I wrote last week that I have only just discovered Mary Oliver for the very first time. How could I have missed her in all of the volumes of poetry I was asked to study? How could I have missed her in all of the inspirational books and websites I have visited? I know now I must have read her name before, but somehow I missed the poetry - the way that you sometimes miss seeing things until you are looking for them. Like how you have never heard of a celebrity and after you notice them for the first time you see references to them everywhere. Well, I have enjoyed my week of meeting Mary Oliver and so whether I am allowed or not, I am going to use another of her poems - TWO actually - because they are what has made me gasp this week. When I re-read them now I realize that they both have references to wildness - as many of Oliver's poems do. I guess my choices could have something to do with the echoes of my cackle and the Grroooooowwwwwllll I've been making lately! heh heh heh. I just LOVE her!

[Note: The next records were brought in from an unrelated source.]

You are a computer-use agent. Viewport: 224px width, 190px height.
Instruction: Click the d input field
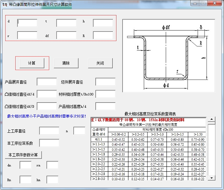pos(27,23)
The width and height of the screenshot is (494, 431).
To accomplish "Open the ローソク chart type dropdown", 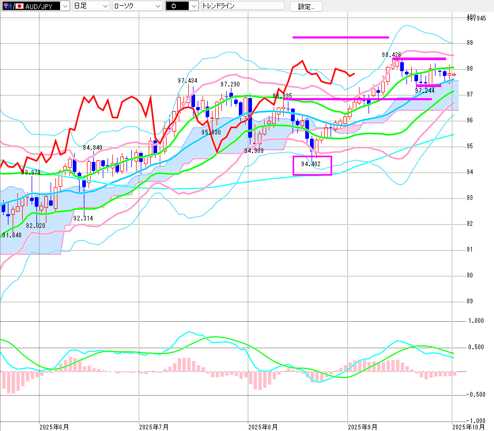I will coord(157,6).
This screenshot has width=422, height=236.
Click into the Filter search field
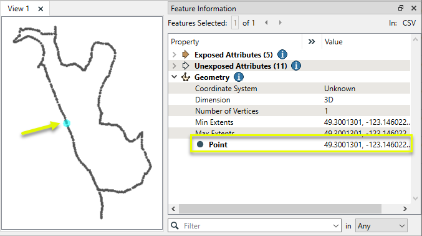[257, 226]
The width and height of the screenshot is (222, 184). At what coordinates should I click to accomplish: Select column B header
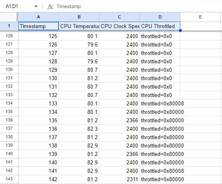coord(79,17)
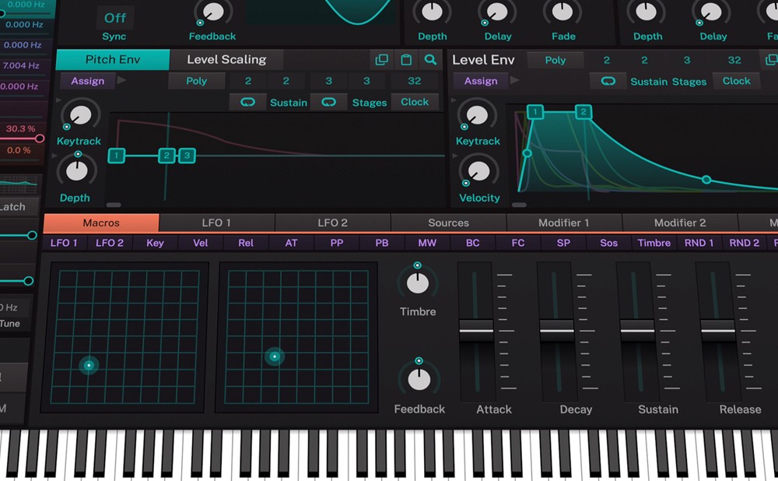Toggle the Level Env Sustain loop button
The height and width of the screenshot is (481, 778).
608,81
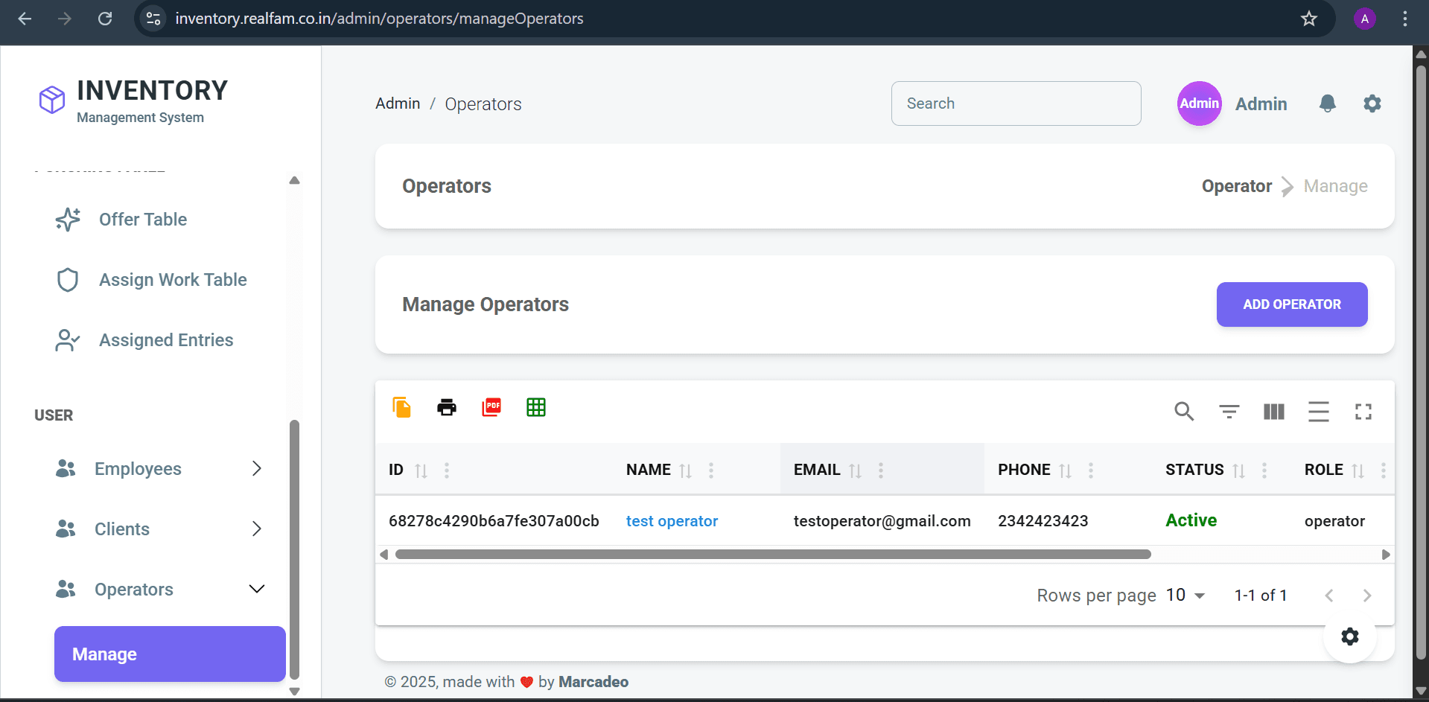Open the show/hide columns panel

point(1273,411)
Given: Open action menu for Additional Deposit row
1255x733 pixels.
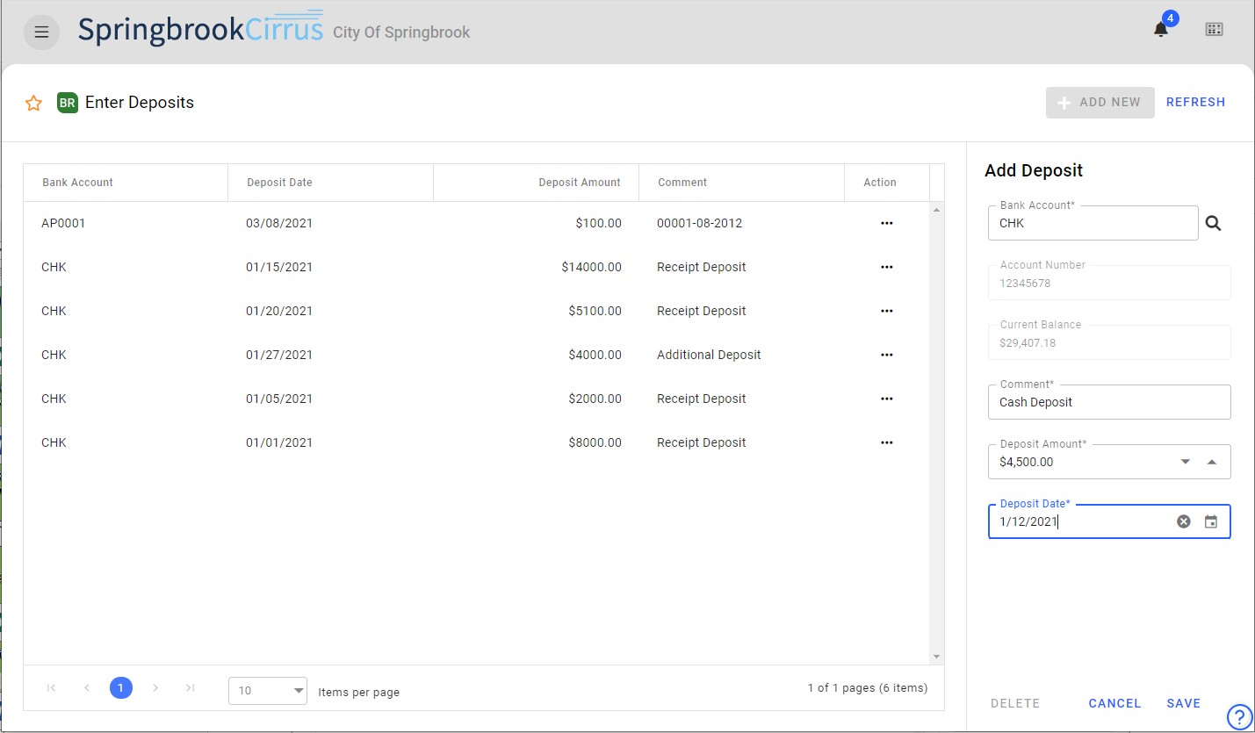Looking at the screenshot, I should pos(886,355).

I will really try to post someone else next week!
A Meeting
She steps into the dark swamp
where the long wait ends.
The secret slippery package
drops to the weeds.
She leans her long neck and tongues it
between breaths slack with exhaustion
and after a while it rises and becomes a creature
like her, but much smaller.
So now there are two. And they walk together
like a dream under the trees.
In early June, at the edge of a field
thick with pink and yellow flowers
I meet them.
I can only stare.
She is the most beautiful woman
I have ever seen.
Her child leaps among the flowers,
the blue of the sky falls over me
like silk, the flowers burn, and I want
to live my life all over again, to begin again,
to be utterly
wild.
-Mary Oliver
The Summer Day
Who made the world?
Who made the swan, and the black bear?
Who made the grasshopper?
This grasshopper, I mean--
the one who has flung herself out of the grass,
the one who is eating sugar out of my hand,
who is moving her jaws back and forth instead of up and down--
who is gazing around with her enormous and complicated eyes.
Now she lifts her pale forearms and thoroughly washes her face.
Now she snaps her wings open, and floats away.
I don't know exactly what a prayer is.
I do know how to pay attention, how to fall down
into the grass, how to kneel in the grass,
how to be idle and blessed, how to stroll through the fields,
which is what I have been doing all day.
Tell me, what else should I have done?
Doesn't everything die at last, and too soon?
Tell me, what is it you plan to do
With your one wild and precious life?